I think I killed him by stressing him out. I was trying to get a bully of a tang out of the tank and I think that's what did it. Next day he was breathing heavy, following day he was dead. Nothing changed in the tank other the failed tang capture.
I tried feeding him frozen pods and oyster eggs. Didn't work, only live would do.


----------



## TBemba (Jan 11, 2010)

How long did he Last and what type?

I wondered if any ever been trained to eat prepared food


----------



## Crayon (Apr 13, 2014)

Coral reef shop has a few dragon face, alligator and banded pipe fish last week. Red said the dragon face were eating frozen.

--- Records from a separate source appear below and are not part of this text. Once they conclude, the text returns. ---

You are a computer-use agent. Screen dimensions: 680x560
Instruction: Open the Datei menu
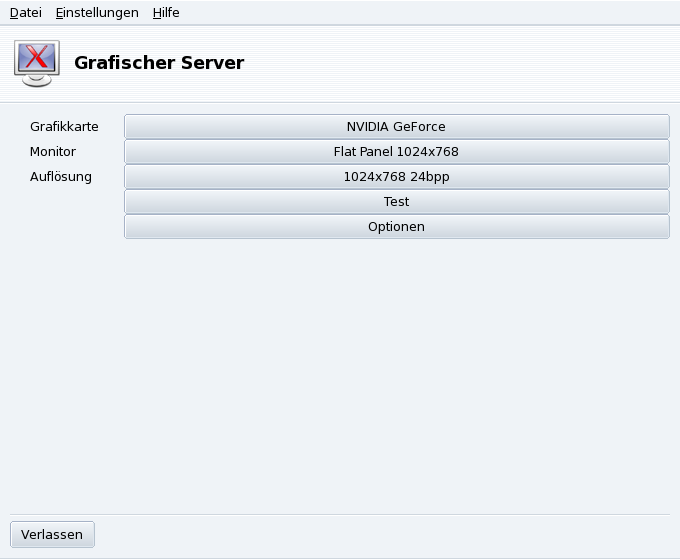pos(26,13)
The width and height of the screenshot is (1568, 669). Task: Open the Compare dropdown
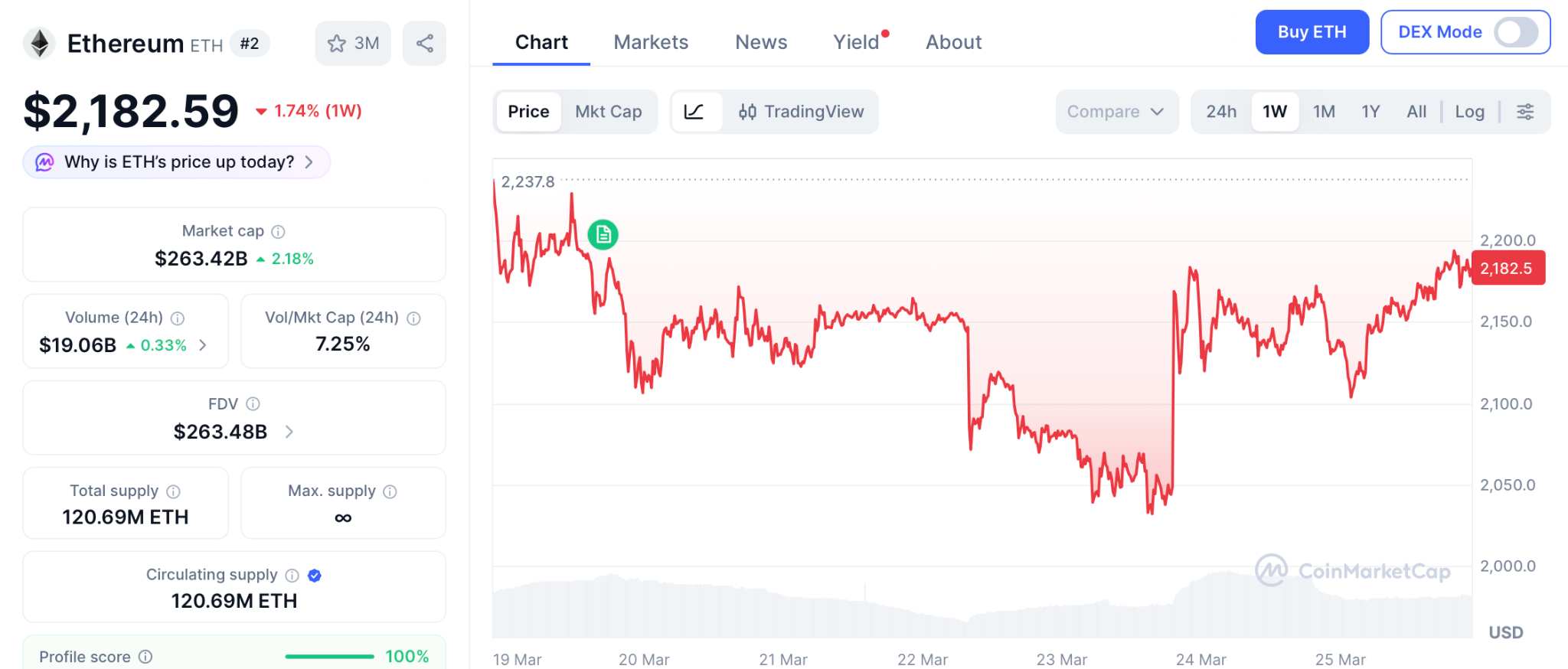click(x=1116, y=112)
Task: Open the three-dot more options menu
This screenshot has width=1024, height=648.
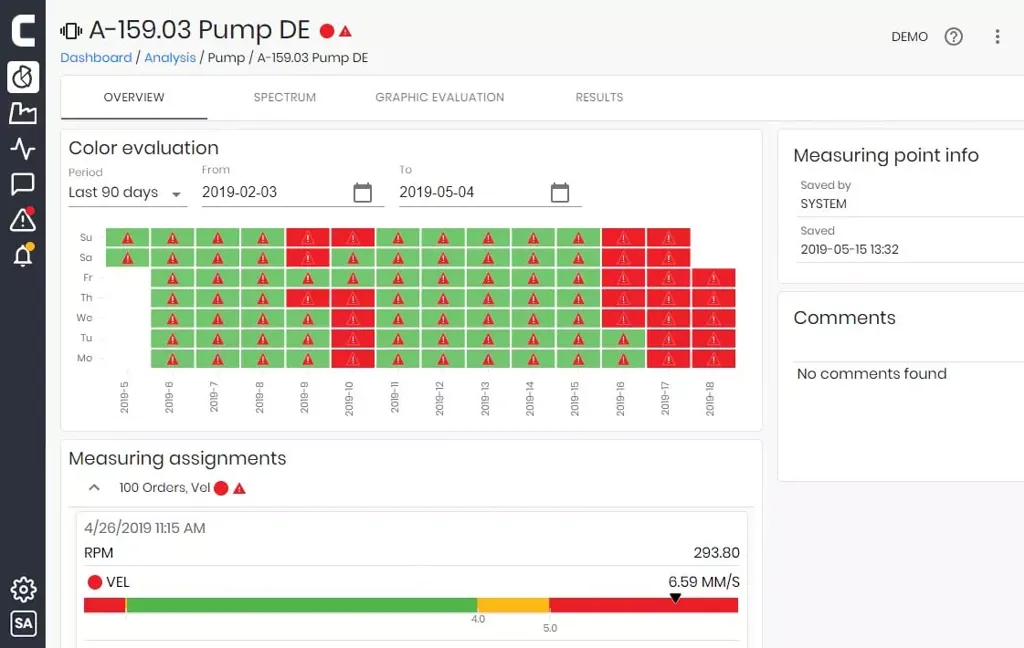Action: 997,37
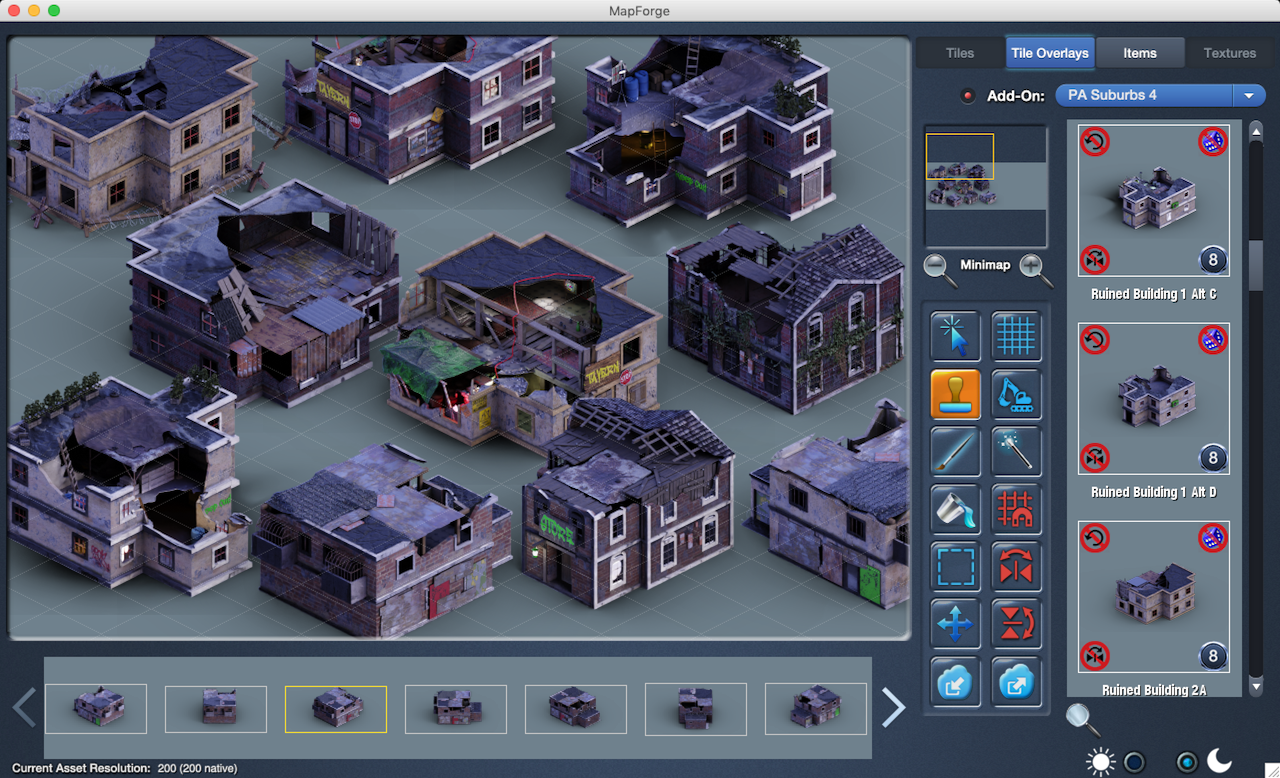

I didn't see it, but I believe Red


----------



## teemee (Aug 29, 2009)

I have a blue line pipe - i've only had it for a few months, though. I tried three that were in a small section together at the LFS and weren't fighting, but the second they went in my tank - definitely all males, and a turf war ensued. I threw one in my nps tank and have seen it a few times, and the most aggressive one is in my 20g microfish tank. It eats pods for sure, but may also eat the little bit of larrys and NPS food I put in for the gorgonians in the tank. It's pretty fat so its definitely eating something.


----------



## TBemba (Jan 11, 2010)

I have a pair of dragon face pipefish for two weeks now.
They are out and about and look like they're eating.

Just hoped someone had a successful experience with any type.

I saw the various pipefish at the coral reef shop the Friday they came in, I was there picking up some reef nutrition and I feed Larry Reef Frenzy.

I have two bottles of Copepods in the tank over a month ago.


----------



## notclear (Nov 5, 2011)

I had a pair of dragon face, but they didn't last long, probably only 3 months or so!


----------



## Crayon (Apr 13, 2014)

I have blue line pipefish in my small tank for the past year and they were eating Larrys. I had a banded pipefish in my refugeum for about 8 months that never ate anything except live pods. I think it went through the entire pod population and was not sustainable.


----------



## TBemba (Jan 11, 2010)

Fortunately the pair I have at least the male is eating the reef nutrition tigger feast out of the water column for the past few days. I'm mixing larrys Reef frenzy with some phytoplankton and the tigger feast. I added the 2 bottles of Copepods over a month before I got them. So if they perish then I'm unsure I can do any more for them. But they're both very alert and hunting constantly and picking. They don't look thin but I doubt they ever could.


----------



## twobytwo (Oct 25, 2014)

I just picked up a pipefish. My frag qt tank was being overrun with pods and some flatworms. Thought it would be a cute pet for the tank. Acclimated it last night and after going in the tank, it started scooting around, picking pods off the rock I have in the tank. Lots of fun.

Picked it up from Aquatic Kingdom, they also had banded pipefish. It was labled as alligator but when i look online, I'm confused if its that, or a dragonface. The Big Als next door also had banded pipefish and green alligator pipefish


----------



## TBemba (Jan 11, 2010)

Here's a pic of one of my dragon face pipefish


----------



## twobytwo (Oct 25, 2014)




----------



## TBemba (Jan 11, 2010)

Yep dragon face pipefish


----------